Read CSV from Files and Write to Avro Format with Gobblin

Gobblin is a great tool for ETL. I want to restructure some data, converting CSV format files to Avro format.

The version of Gobblin I am using is 0.11.0 .

If the files located in a server’s local filesystem, it’s very easy. Just create a job configuration file like below.

source.class=gobblin.source.extractor.filebased.TextFileBasedSource
source.filebased.downloader.class=gobblin.source.extractor.filebased.CsvFileDownloader

source.filebased.fs.uri=file:///
source.schema=[{"columnName":"id","dataType":{"type":"int"}},{"columnName":"day","dataType":{"type":"string"}},{"columnName":"value","dataType":{"type":"double"}}]
source.skip.first.record=true
source.csv_file.delimiter=,
source.filebased.data.directory=/home/test/csv/

extract.table.type=append_only
extract.table.name=shop_metric
extract.namespace=test

converter.classes=gobblin.converter.csv.CsvToJsonConverterV2,gobblin.converter.avro.JsonIntermediateToAvroConverter

writer.destination.type=HDFS
writer.output.format=AVRO

data.publisher.type=gobblin.publisher.BaseDataPublisher
data.publisher.final.dir=/home/test/publish

The source.schema is needed to parse the CSV files.

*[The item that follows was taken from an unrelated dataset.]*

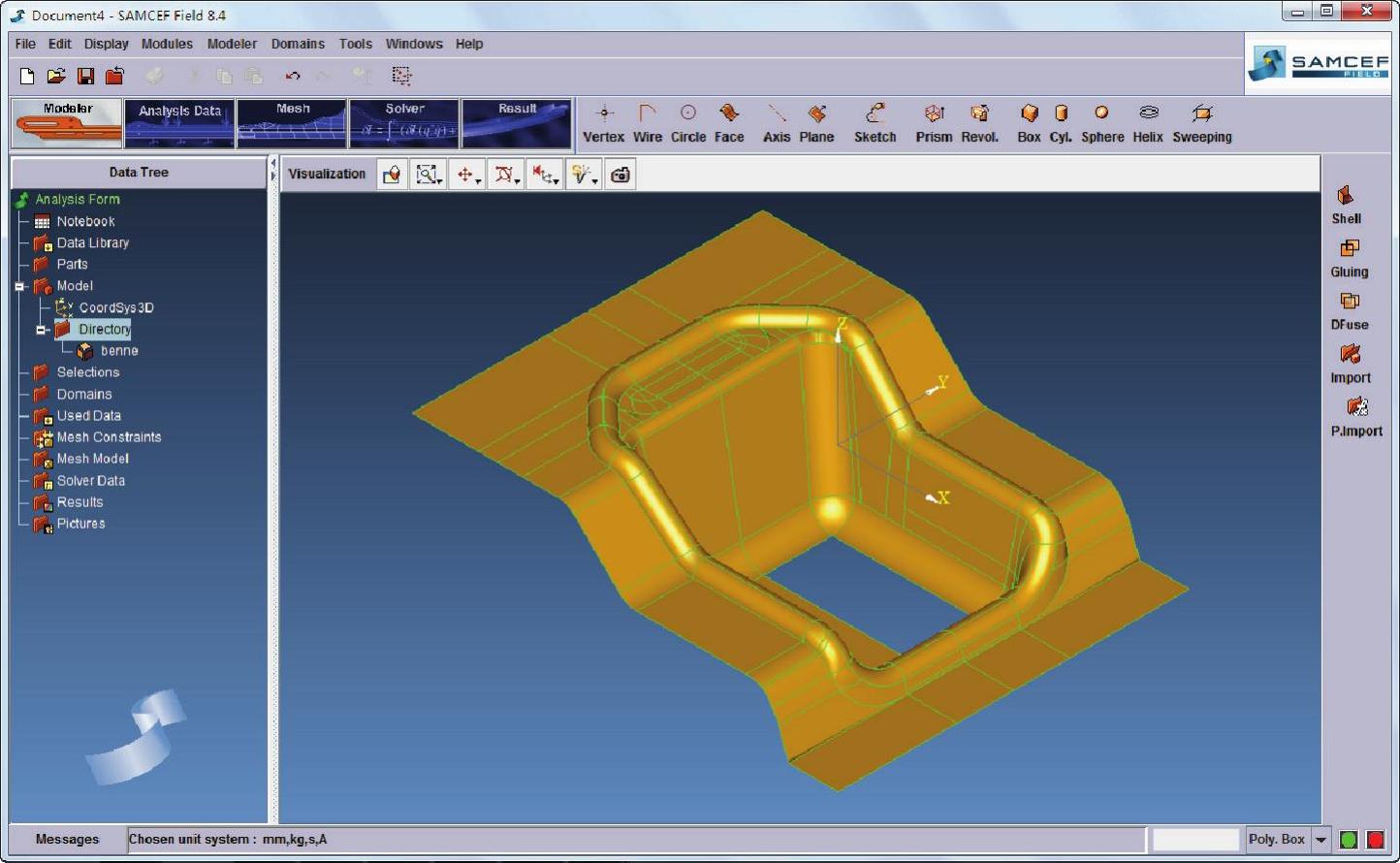Select the Vertex creation tool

But, if the files located in HDFS, the TextFileBasedSource class would not work. It only parses files with URI start with file:///.

In this case, it needs to custom the source class. Here’s one kind of implementation.

  • HadoopFileBasedSource.java

      public abstract class HadoopFileBasedSource<S, D> extends FileBasedSource<S, D> {
    
          private static final Logger LOGGER = LoggerFactory.getLogger(HadoopFileBasedSource.class);
          @Override
          public List<String> getcurrentFsSnapshot(State state) {
              List<String> results = Lists.newArrayList();
              String path = state.getProp(ConfigurationKeys.SOURCE_FILEBASED_DATA_DIRECTORY);
    
              try {
                  LOGGER.info("Running ls command with input " + path);
                  results = this.fsHelper.ls(path);
              } catch (FileBasedHelperException e) {
                  LOGGER.error("Not able to run ls command due to " + e.getMessage() + " will not pull any files", e);
              }
              return results;
          }
      }
    
  • HadoopTextFileBasedSource.java

      public class HadoopTextFileBasedSource extends HadoopFileBasedSource<String, String> {
    
          @Override
          public Extractor<String, String> getExtractor(WorkUnitState state) throws IOException {
              if (!state.contains(ConfigurationKeys.SOURCE_FILEBASED_OPTIONAL_DOWNLOADER_CLASS)) {
                  state.setProp(ConfigurationKeys.SOURCE_FILEBASED_OPTIONAL_DOWNLOADER_CLASS,
                          TokenizedFileDownloader.class.getName());
              }
              return new FileBasedExtractor<>(state, new HadoopFsHelper(state));
          }
    
          @Override
          public void initFileSystemHelper(State state) throws FileBasedHelperException {
              this.fsHelper = new HadoopFsHelper(state);
              this.fsHelper.connect();
          }
    
          @Override
          protected String getLsPattern(State state) {
              return state.getProp(ConfigurationKeys.SOURCE_FILEBASED_DATA_DIRECTORY);
          }
      }